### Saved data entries
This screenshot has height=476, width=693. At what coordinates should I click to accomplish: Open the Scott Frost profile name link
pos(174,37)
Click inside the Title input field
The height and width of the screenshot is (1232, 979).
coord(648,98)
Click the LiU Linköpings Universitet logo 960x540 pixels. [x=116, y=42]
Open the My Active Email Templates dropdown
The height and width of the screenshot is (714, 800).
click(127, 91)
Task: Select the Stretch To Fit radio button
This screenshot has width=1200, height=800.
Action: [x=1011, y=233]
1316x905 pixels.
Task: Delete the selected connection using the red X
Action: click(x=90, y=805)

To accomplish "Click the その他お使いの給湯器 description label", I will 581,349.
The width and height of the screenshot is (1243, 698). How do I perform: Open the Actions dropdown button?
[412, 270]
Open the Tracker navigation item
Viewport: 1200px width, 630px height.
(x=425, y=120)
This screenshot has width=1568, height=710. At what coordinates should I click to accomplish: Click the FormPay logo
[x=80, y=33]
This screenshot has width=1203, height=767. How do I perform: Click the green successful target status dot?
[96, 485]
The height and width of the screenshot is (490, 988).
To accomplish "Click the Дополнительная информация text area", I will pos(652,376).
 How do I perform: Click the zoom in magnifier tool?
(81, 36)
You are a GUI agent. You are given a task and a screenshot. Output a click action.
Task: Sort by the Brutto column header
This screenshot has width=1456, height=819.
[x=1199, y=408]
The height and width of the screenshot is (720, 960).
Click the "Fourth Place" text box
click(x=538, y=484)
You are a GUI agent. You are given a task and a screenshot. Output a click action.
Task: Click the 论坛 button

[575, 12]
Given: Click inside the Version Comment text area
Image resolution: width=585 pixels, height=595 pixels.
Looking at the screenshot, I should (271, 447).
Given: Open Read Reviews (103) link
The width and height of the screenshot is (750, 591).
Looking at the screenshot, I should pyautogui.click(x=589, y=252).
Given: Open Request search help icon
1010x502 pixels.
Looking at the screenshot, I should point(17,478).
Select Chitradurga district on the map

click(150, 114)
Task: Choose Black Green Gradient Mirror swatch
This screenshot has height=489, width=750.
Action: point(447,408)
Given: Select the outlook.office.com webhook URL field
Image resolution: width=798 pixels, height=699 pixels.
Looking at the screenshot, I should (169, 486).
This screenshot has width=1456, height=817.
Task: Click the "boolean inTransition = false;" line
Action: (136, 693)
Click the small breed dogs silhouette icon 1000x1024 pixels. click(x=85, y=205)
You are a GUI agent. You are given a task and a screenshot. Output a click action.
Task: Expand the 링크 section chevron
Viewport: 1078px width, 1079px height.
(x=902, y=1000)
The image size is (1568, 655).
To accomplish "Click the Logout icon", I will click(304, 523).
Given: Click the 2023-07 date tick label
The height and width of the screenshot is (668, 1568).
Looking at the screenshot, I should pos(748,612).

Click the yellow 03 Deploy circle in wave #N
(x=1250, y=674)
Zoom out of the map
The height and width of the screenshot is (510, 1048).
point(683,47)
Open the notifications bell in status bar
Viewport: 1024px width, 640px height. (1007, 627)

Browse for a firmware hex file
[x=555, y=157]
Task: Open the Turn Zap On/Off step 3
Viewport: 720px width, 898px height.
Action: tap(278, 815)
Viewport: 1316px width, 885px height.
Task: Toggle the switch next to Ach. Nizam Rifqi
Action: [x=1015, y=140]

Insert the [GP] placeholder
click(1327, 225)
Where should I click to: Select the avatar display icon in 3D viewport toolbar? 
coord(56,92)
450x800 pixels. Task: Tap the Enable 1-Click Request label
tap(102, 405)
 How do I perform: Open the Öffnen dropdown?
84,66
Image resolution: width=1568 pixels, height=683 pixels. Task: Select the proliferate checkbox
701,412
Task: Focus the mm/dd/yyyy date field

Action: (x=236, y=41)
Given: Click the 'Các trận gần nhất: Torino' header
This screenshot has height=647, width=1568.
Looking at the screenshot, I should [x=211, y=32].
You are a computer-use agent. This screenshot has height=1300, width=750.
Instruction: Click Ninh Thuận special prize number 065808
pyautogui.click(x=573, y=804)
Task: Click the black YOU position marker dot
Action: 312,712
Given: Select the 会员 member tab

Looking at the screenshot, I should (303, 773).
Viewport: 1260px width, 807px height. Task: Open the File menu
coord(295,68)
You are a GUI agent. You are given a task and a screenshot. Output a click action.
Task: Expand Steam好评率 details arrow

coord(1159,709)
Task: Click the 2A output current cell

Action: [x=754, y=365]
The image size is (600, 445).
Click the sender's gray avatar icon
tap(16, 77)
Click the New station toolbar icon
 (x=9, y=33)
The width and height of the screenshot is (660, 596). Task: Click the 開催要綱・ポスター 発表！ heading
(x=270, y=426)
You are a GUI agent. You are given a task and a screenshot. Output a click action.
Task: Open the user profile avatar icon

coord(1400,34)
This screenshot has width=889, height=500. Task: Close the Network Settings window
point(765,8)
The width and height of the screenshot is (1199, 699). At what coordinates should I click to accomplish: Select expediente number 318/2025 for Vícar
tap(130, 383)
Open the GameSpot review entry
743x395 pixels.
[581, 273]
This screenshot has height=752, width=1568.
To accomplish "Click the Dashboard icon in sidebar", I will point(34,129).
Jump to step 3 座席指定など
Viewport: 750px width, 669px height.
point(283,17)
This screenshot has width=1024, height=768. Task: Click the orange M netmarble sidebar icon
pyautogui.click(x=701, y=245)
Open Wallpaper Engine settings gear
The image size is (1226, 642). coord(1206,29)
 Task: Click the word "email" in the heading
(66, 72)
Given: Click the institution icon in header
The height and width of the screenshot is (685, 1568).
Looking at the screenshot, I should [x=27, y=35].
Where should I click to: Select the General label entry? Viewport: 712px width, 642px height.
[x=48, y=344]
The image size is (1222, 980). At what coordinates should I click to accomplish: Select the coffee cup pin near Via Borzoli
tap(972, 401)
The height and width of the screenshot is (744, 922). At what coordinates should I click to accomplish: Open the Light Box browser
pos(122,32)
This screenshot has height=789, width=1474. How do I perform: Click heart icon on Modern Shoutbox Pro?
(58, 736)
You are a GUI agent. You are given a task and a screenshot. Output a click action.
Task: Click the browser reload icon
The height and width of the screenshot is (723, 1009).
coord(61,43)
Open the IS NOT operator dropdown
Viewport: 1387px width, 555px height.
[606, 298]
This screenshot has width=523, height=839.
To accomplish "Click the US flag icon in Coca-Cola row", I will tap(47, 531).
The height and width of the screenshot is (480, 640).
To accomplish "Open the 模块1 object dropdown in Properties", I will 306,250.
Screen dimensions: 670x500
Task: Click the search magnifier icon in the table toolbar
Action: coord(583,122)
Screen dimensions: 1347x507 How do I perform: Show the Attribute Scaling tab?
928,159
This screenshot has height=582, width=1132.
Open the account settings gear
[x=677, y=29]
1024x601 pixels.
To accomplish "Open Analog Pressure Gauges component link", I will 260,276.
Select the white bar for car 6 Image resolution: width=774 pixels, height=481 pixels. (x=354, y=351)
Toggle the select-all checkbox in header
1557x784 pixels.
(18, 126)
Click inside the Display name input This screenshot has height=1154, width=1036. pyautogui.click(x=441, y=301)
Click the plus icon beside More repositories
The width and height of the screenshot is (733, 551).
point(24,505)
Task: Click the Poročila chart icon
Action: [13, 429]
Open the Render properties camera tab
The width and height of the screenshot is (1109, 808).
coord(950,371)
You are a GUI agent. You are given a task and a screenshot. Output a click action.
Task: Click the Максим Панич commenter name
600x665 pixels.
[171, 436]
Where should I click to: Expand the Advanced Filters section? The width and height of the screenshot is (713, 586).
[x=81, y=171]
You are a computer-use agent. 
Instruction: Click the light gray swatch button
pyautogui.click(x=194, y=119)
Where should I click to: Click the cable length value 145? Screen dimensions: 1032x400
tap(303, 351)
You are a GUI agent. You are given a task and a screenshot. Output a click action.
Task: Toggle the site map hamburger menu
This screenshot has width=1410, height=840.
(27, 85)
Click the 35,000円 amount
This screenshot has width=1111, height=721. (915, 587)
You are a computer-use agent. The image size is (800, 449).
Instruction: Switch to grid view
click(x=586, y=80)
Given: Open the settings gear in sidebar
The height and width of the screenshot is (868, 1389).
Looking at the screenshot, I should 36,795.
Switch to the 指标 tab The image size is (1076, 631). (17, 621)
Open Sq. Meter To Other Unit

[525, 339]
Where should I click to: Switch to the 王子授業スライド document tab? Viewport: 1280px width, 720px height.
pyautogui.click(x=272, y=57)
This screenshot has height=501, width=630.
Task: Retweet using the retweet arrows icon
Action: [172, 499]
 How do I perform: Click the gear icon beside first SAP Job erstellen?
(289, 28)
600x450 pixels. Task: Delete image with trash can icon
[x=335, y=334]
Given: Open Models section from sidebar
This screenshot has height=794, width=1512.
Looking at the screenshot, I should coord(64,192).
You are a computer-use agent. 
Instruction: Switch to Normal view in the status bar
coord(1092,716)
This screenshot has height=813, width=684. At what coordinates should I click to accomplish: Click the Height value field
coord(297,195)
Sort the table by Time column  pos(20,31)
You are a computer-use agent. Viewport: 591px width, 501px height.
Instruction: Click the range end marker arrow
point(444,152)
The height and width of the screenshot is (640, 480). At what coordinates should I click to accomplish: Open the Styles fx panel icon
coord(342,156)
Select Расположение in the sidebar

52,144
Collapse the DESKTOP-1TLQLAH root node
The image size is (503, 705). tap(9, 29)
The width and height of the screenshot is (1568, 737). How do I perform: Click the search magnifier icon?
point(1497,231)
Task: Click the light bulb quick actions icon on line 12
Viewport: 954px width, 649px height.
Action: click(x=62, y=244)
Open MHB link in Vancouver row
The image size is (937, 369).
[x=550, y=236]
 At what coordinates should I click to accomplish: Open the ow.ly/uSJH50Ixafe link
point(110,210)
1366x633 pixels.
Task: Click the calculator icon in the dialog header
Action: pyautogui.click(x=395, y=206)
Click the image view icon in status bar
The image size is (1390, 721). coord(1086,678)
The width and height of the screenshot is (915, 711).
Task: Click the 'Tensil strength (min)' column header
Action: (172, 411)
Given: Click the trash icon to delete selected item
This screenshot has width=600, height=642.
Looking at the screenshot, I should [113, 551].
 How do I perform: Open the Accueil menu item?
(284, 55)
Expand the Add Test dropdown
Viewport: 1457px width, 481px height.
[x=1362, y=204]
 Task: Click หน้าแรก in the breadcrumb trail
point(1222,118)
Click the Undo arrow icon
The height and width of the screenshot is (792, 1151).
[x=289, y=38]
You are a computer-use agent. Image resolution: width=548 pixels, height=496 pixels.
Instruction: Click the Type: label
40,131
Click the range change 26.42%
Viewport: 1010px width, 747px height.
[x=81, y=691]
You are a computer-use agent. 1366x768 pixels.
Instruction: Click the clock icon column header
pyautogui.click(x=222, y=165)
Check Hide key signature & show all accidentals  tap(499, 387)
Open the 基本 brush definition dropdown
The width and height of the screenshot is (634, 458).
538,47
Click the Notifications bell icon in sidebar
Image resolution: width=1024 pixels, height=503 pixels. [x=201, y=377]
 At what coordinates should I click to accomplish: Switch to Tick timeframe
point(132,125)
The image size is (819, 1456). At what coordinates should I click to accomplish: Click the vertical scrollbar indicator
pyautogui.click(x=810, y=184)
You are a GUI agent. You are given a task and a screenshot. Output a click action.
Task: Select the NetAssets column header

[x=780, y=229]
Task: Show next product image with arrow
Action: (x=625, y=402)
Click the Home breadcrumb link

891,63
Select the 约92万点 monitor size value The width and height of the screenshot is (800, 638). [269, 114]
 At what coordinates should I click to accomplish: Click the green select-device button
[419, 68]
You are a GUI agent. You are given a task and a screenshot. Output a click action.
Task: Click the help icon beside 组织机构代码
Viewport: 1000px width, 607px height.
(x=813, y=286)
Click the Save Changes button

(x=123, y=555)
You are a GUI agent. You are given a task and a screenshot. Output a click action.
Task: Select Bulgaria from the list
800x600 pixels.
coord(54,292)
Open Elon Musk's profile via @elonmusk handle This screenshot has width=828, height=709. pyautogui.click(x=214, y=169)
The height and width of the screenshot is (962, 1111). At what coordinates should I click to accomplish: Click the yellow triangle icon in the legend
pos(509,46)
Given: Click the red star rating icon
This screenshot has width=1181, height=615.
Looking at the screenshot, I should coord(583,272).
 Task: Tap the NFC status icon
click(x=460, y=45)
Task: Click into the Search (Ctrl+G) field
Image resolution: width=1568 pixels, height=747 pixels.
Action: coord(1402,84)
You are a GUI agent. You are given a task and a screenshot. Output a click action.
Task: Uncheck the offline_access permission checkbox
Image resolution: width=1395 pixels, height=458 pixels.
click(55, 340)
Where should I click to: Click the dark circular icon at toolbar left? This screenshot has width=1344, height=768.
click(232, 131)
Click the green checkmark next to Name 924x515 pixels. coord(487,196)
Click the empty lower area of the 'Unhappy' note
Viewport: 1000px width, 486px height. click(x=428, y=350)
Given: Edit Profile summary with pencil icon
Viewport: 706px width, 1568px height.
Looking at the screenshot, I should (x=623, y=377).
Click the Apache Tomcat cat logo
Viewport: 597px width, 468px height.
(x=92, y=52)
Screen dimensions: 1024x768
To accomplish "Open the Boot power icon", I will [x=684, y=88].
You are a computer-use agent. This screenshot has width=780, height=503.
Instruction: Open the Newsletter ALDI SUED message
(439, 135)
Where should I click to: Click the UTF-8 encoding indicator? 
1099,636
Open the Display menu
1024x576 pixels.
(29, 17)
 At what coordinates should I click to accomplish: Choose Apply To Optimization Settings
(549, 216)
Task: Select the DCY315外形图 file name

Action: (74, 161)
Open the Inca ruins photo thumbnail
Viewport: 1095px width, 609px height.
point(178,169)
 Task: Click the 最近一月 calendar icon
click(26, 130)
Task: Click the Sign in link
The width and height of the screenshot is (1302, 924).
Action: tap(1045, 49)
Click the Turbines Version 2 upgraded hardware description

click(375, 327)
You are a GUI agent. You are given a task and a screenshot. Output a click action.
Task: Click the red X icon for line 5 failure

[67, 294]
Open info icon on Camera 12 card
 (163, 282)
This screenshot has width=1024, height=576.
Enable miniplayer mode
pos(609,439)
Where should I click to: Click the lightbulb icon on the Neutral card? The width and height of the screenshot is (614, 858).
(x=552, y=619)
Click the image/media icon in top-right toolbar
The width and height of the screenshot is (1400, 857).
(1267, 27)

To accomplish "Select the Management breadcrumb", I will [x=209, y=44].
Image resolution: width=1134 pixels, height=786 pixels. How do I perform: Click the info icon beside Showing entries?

### Problem statement
Which of the lines above carry the string "Sort"? Pick them out and copy them.

### Response to the task
Task: Sort by the Brutto column header
Sort the table by Time column  pos(20,31)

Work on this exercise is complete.